Brano proposto
N.B. de la redazione de Gli scritti: Il testo ha il merito di porre la questione – senza ancora risolverla – del rapporto esistente fra la narrazione e la sintesi teologica, che invero non nasce con la grecità posteriore alla Scrittura, bensì è già intrinseca alla Scrittura stessa. Ha l’ulteriore merito di porre anche la questione del rapporto sussistente fra narrazione e verità storica degli eventi narrati – anche qui accennando ad esso e lasciandolo in sospeso - che evidentemente è decisiva (si pensi solo alla questione dell’identità di Gesù). Presentiamo il testo sul nostro sito per favorire la discussione.

Il Centro culturale Gli scritti (15/10/2011)

Anticipiamo stralci della conferenza che si terrà a Roma il 13 ottobre [2011] a Palazzo Lucchesi, in apertura del ciclo di lezioni pubbliche "Giovedì alla Gregoriana".

Che il narrare stia al cuore della nostra fede non lo si deve insegnare ai bambini, almeno a quelli che sono esposti alla forza delle storie bibliche. Lo scrittore Paul Claudel ricorda quanto la storia e l'immagine della capigliatura di Assalonne si siano impresse nella sua memoria di bambino, fin dalle prime lezioni di catechismo.

È una realtà che non sfugge neanche ai saggi, in particolare a Pascal, che portava sempre cucita addosso una piccola scritta: "Dio di Abramo, di Isacco, di Giacobbe, non dei filosofi e dei dotti, certezza certezza, pace e consolazione. Non lo si trova che per le vie insegnate dal Vangelo". Dio e il suo Messia, il filosofo lo aveva capito, ci vengono incontro attraverso una storia raccontata, quella dei patriarchi come quella del Vangelo.

Oggi, forse, è a noi che viene chiesto di riscoprire la verità in questione, che non sfugge né ai bambini né ai saggi. È a noi, forse, che è chiesto di "imboccare" di nuovo il Salmo 78 e di trarre tutte le conseguenze della sua apertura: "Aprirò la mia bocca in parabole, / rievocherò gli arcani dei tempi antichi. / Ciò che abbiamo udito e conosciuto / e i nostri padri ci hanno raccontato, / non lo terremo nascosto ai loro figli; / racconteremo alla generazione futura / le lodi di Yhwh, la sua potenza / e le meraviglie che egli ha compiuto" (3-4).

Righe di dati
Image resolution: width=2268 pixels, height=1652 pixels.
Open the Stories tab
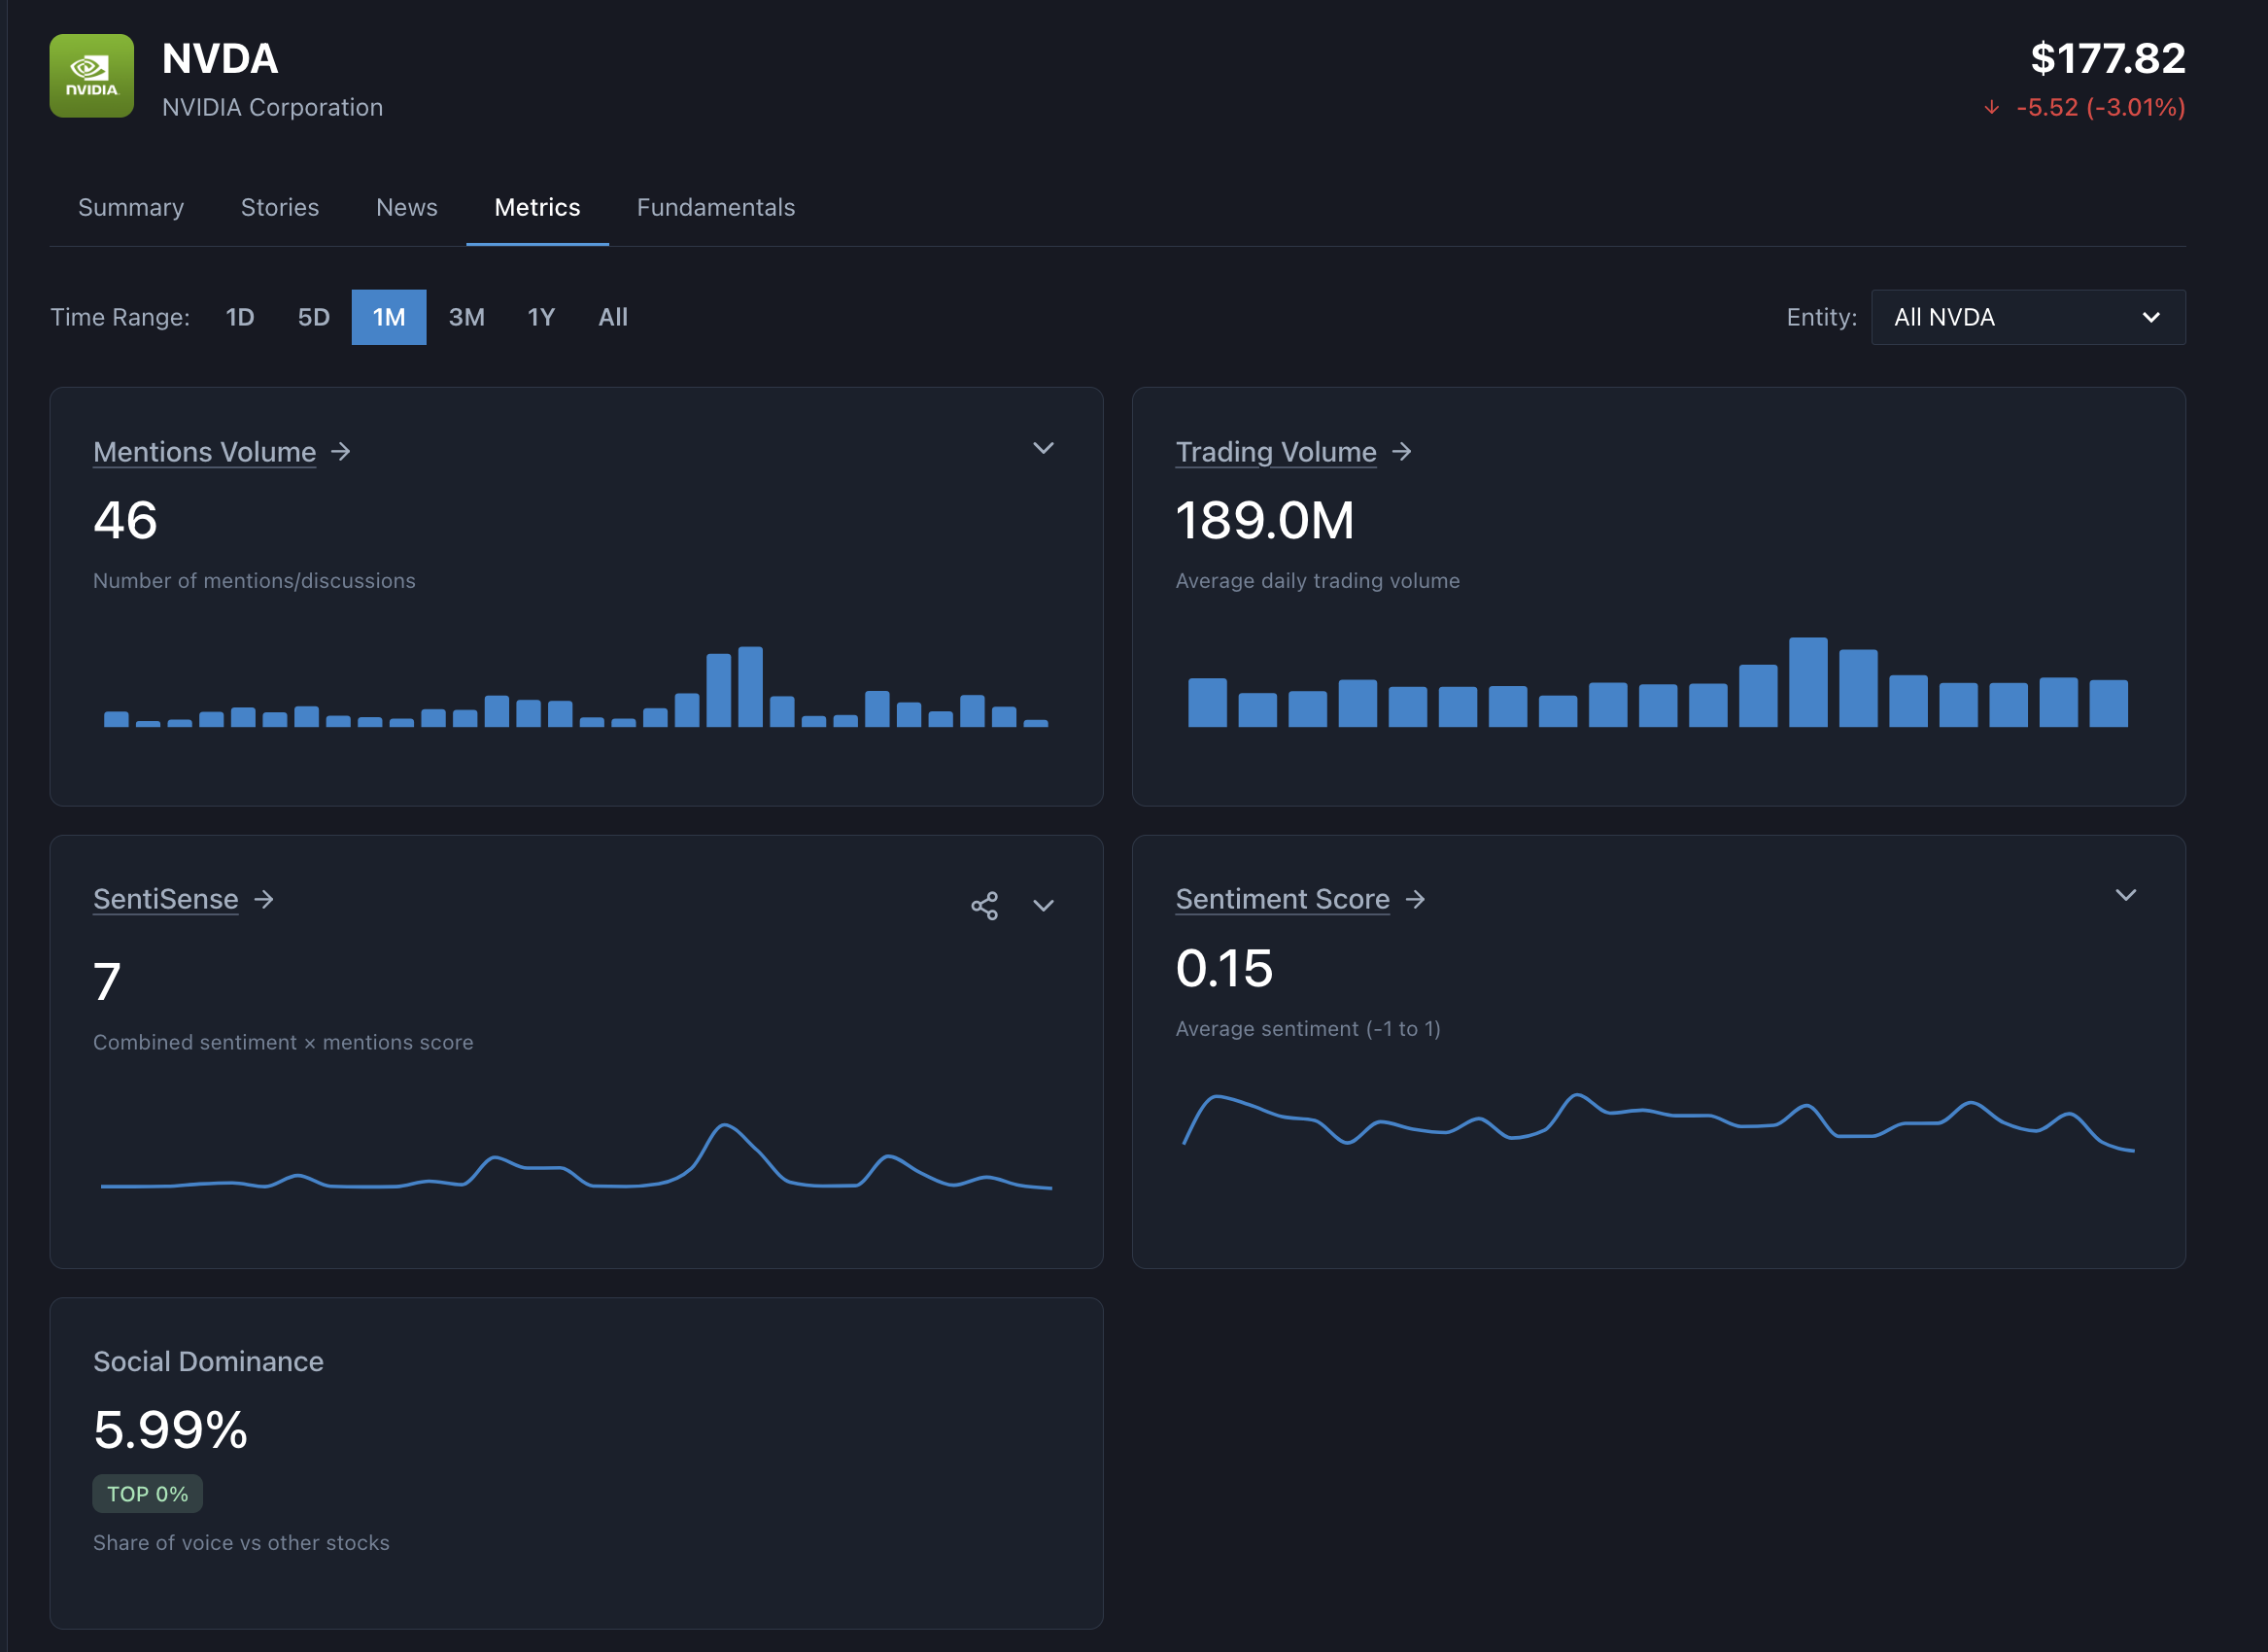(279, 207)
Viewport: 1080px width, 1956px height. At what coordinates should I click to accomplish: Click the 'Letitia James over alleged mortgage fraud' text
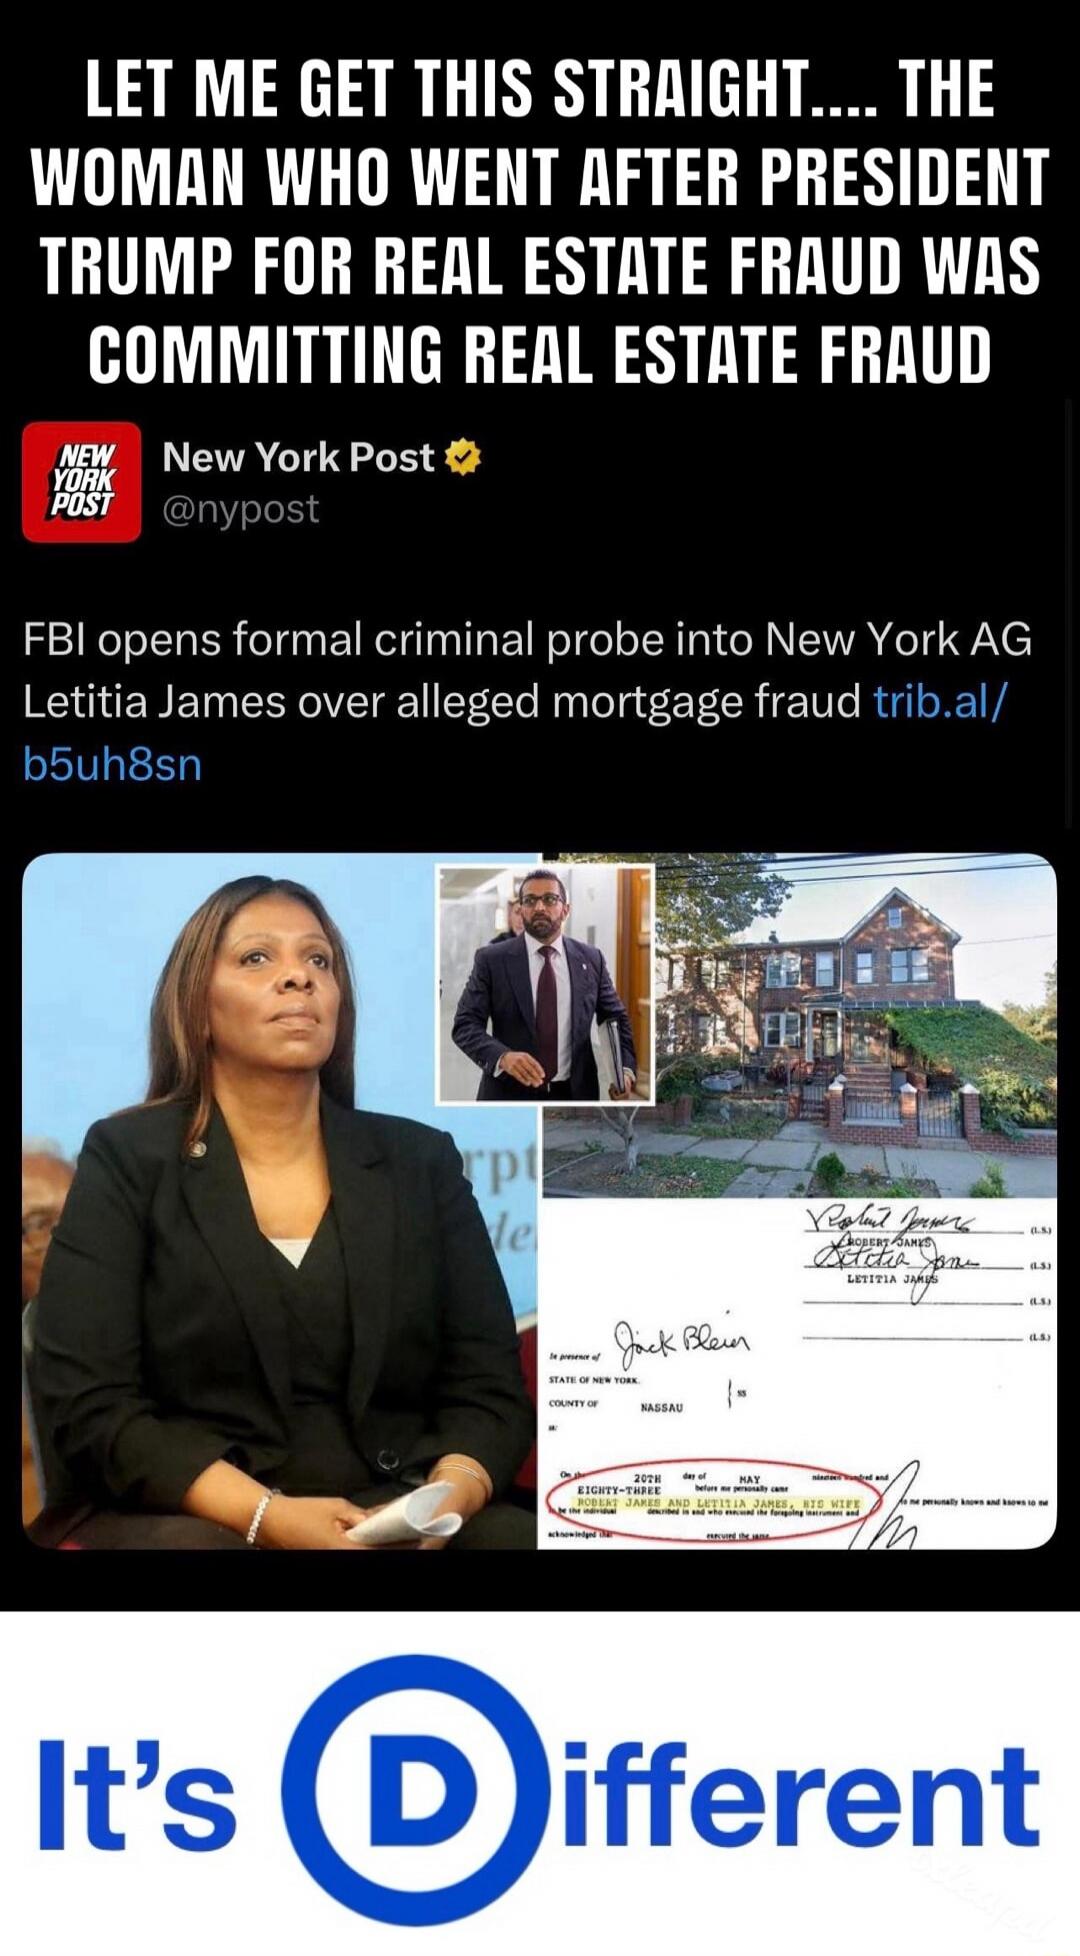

Obiettivo dell'esercizio
Secondo il brano proposto, quale storia biblica lo scrittore Paul Claudel ricorda impressa nella sua memoria di bambino fin dalle prime lezioni di catechismo?

Soluzione
La storia e l'immagine della capigliatura di Assalonne.